A suonare la campanella d’allarme per molti media, tra cui per primi il Nikkei Asia e il South China Morning Post, l’annuncio del Ministero del Commercio cinese lo scorso 6 novembre con il quale minerali di ferro (ricordiamo che Bayan Obo, il più grande sito estrattivo di terre rare, situato nella Mongolia Interna, è una miniera di minerali di ferro da cui, come sottoprodotto, vengono ricavati i minerali ospitanti le REE), petrolio grezzo, concentrati di rame e fertilizzanti a base di potassio sarebbero stati inclusi in una lista di prodotti soggetti ad un sistema di licenze denominato “Catalogue of Energy Resources Products Subject to Import Reporting”. Per le terre rare  ̶  che già sono inserite in una lista di minerali strategici e quindi trattate direttamente in una normativa separata e indirettamente in un Catalogo di tecnologie utilizzate per l’estrazione e la processazione  ̶  sono incluse nel “Catalogue of Energy Resources Products Subject to Export Reporting”. Secondo la normativa, gli operatori commerciali esteri che importano ed esportano i suddetti prodotti devono adempiere ai relativi obblighi di comunicazione delle informazioni sull'importazione e sull'esportazione, mentre alla Camera di Commercio Cinese per l'Importazione e l'Esportazione di Minerali e Prodotti Chimici è affidata, dal Ministero del Commercio, la responsabilità del quotidiano lavoro di raccolta, selezione, sintesi, analisi e controllo delle informazioni di reporting delle cinque nuove categorie di prodotti sopra citati.
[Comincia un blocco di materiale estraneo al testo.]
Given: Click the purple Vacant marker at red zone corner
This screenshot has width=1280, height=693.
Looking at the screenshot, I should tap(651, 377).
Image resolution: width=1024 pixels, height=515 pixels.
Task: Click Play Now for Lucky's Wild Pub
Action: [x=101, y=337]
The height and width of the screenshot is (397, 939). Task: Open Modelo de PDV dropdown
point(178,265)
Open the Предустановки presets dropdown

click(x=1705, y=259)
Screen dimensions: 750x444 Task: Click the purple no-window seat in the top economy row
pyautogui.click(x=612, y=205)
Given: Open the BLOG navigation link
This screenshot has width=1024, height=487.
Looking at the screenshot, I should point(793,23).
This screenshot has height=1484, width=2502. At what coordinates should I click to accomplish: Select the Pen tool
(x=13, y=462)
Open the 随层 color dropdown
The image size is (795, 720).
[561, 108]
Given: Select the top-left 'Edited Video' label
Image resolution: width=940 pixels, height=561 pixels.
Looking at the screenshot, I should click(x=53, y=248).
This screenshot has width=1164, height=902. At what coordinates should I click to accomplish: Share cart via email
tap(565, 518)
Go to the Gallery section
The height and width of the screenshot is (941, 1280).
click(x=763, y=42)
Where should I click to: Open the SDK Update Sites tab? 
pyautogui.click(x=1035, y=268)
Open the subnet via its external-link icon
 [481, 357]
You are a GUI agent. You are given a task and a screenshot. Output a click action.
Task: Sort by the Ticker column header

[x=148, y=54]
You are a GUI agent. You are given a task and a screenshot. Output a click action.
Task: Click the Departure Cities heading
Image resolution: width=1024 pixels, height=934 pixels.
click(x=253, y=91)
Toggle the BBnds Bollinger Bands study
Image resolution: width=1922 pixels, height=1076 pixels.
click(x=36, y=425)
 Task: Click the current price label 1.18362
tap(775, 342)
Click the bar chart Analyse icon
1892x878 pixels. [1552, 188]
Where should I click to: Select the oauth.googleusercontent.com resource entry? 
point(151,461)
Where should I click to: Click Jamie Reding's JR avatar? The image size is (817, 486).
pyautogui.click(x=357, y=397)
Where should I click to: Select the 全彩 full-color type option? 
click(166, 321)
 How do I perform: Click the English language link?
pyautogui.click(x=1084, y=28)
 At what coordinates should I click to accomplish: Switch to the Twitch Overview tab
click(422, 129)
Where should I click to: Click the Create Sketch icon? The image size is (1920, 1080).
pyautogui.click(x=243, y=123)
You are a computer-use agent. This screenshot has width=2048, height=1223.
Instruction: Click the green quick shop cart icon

Non è dunque previsto un sistema di licenze per utilizzi dual-use (ricordiamo che le terre rare sono impiegate anche nella fabbricazione di alcuni dispositivi militari) che possano, in qualche modo, impattare gli equilibri commerciali esistenti in Cina e nel resto del mondo. Esiste però– e questo è ben noto – il sistema già consolidato delle quote di produzione (che ha sostituito quello delle esportazioni dopo la crisi del 2010 e l’intervento del WTO nel 2015) e le tariffe applicate sull’esportazione di REM ai produttori cinesi per incentivare la localizzazione dell’offerta, a vantaggio delle industrie tecnologiche cinesi (magneti) e a svantaggio di un’eventuale offerta estera che dovrebbe pareggiare, perlomeno, i prezzi cinesi. Questo sistema è attualmente molto più pervasivo di qualsiasi nuova regolamentazione dell’industria e rappresenta il vero nodo con il quale gli Stati Uniti e l’Unione Europea devono confrontarsi per poter sperare di far emergere, nei rispettivi mercati, un’industria maggiormente integrata, dalle miniere ai magneti.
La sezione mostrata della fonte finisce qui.